__Selection__.
━━━━━━━━
To them, education was the key to success. It didn’t matter what else we did with our time, as long as we brought home all As. My siblings and I conspired to present our report cards only when we all had good marks. If one of us had a “B,” we waited until the next grading period to reassess. Once, three quarters went by and my mother wondered aloud why she hadn’t seen our grades in a while. We just shrugged our shoulders. It’s not like she could call up the school. She spoke no English.
Because my mother worked in a factory with other Vietnamese women, she didn’t have an opportunity to learn the language. She took English language classes at night, but she had a seventh-grade education. Learning another language in adulthood while working and raising five children was difficult.
It was fun for us. My siblings and I discussed our lives freely in front of my mother. “Don’t tell mom,” my brothers would say at the dinner table in rapid English, “but we’re going out tonight.” My mother just continued eating her rice.
━━━━━━━━
__Entries provided__.

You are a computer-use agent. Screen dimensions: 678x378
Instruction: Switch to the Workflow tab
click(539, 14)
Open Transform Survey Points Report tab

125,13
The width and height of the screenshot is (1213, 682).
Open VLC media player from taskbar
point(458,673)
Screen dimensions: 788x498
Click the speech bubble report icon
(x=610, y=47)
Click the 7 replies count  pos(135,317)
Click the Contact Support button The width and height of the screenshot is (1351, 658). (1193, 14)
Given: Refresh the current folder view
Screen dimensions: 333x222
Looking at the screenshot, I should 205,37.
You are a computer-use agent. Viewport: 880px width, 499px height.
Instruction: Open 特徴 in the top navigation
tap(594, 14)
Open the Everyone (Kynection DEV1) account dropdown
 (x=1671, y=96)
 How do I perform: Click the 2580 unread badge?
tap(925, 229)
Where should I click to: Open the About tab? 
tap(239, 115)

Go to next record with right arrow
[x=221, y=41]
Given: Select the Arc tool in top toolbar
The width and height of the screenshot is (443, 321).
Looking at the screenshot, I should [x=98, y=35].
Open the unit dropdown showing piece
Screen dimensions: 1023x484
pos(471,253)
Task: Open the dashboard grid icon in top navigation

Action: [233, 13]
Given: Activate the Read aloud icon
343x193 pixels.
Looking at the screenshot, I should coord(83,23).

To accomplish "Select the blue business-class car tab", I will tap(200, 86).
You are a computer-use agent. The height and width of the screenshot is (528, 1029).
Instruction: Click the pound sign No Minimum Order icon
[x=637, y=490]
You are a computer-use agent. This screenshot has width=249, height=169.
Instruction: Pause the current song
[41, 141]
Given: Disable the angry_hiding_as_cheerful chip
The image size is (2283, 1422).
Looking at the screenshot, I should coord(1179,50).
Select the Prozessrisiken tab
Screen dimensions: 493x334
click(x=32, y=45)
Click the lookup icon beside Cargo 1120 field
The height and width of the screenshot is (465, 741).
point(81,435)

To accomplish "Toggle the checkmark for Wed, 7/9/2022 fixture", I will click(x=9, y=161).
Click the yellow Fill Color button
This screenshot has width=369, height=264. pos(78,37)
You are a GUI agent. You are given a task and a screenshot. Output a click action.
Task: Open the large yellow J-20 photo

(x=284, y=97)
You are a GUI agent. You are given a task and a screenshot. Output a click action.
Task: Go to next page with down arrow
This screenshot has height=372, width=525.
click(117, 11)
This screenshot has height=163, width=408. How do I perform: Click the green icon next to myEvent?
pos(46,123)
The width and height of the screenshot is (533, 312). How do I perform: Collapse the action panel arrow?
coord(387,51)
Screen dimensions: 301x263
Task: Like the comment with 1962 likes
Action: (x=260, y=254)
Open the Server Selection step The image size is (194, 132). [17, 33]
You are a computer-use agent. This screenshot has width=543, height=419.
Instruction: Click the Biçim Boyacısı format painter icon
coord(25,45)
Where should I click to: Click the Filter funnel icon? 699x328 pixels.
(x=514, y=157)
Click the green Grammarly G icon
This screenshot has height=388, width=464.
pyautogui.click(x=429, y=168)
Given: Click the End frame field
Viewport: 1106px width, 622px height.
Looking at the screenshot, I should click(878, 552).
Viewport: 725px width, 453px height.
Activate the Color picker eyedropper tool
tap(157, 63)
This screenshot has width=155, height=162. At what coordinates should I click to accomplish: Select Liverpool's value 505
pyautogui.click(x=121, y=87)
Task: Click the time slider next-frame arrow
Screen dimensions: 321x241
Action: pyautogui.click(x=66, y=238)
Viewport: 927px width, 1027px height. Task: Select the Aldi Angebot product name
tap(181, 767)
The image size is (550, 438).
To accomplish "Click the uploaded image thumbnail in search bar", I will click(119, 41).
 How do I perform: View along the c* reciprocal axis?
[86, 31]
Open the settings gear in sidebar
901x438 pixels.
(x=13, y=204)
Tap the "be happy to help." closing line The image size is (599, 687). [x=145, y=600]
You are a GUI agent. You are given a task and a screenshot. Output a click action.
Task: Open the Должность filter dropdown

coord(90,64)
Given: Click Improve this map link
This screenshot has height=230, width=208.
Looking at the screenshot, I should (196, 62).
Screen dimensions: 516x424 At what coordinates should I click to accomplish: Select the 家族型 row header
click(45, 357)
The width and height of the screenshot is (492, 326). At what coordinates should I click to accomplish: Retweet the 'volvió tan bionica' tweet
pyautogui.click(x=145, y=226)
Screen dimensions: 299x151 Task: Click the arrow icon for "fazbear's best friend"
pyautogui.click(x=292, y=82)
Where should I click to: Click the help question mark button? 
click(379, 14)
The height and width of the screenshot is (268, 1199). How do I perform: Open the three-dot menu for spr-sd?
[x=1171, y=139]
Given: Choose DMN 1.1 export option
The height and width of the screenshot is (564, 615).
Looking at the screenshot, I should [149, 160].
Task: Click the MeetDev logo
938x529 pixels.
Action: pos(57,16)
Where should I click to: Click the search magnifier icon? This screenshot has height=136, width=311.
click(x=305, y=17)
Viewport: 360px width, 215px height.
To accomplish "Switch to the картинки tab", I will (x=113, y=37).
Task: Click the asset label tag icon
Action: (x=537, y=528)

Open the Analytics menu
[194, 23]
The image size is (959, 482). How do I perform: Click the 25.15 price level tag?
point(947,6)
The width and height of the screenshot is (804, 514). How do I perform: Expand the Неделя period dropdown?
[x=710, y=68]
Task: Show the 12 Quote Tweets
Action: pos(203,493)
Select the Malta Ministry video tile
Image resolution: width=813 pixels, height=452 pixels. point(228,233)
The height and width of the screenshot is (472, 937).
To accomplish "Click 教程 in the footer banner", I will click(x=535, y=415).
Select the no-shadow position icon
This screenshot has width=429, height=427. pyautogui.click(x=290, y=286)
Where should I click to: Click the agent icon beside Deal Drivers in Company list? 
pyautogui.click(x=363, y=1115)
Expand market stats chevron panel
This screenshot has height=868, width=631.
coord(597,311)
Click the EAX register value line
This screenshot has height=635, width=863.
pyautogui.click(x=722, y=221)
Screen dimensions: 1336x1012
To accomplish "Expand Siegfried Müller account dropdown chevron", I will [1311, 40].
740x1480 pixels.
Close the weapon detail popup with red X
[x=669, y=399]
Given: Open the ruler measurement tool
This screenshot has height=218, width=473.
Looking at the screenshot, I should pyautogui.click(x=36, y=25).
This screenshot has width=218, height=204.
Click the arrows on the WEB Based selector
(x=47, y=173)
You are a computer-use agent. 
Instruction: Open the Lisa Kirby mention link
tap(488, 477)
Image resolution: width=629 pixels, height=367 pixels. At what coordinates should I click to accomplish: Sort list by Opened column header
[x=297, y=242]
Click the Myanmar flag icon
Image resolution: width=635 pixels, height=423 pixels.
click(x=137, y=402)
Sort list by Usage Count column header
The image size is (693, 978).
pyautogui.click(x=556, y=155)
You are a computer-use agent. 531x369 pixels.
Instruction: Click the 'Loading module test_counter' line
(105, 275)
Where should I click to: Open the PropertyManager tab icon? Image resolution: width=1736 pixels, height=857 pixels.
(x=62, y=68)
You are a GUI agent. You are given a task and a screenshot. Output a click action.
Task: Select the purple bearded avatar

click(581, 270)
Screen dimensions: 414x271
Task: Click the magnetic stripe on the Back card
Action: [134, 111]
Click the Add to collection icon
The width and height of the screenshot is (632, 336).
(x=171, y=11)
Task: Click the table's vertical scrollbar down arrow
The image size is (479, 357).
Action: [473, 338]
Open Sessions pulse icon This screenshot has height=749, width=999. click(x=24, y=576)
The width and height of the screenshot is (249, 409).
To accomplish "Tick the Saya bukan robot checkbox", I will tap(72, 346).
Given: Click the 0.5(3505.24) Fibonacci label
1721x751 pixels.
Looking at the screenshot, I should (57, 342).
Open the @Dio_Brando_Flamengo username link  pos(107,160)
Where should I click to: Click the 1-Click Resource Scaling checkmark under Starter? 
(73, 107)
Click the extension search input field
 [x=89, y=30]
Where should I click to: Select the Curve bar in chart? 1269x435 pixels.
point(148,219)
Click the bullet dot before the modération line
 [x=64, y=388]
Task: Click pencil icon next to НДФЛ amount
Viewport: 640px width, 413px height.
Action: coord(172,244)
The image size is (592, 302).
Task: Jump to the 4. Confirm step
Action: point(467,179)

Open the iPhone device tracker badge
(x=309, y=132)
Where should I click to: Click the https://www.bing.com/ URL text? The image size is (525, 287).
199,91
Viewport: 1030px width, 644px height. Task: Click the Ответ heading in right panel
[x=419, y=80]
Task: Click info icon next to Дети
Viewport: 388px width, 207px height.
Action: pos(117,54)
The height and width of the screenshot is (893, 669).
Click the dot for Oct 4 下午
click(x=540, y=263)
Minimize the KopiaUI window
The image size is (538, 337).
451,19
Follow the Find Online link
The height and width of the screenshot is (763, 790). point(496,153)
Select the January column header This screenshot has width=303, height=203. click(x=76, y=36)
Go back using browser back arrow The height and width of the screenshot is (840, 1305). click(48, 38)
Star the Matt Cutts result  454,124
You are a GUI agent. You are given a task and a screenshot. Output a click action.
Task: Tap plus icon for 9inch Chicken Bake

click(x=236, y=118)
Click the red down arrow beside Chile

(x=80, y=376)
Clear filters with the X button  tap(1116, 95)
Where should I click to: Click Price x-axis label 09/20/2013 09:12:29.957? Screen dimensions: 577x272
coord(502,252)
━━━━━━━━
__What is being asked__. Return, unchanged, the part of the passage about report cards and a mother learning English that runs from "Because my mother" to "eating her rice.".

__Finished exercise__.
Because my mother worked in a factory with other Vietnamese women, she didn’t have an opportunity to learn the language. She took English language classes at night, but she had a seventh-grade education. Learning another language in adulthood while working and raising five children was difficult.
It was fun for us. My siblings and I discussed our lives freely in front of my mother. “Don’t tell mom,” my brothers would say at the dinner table in rapid English, “but we’re going out tonight.” My mother just continued eating her rice.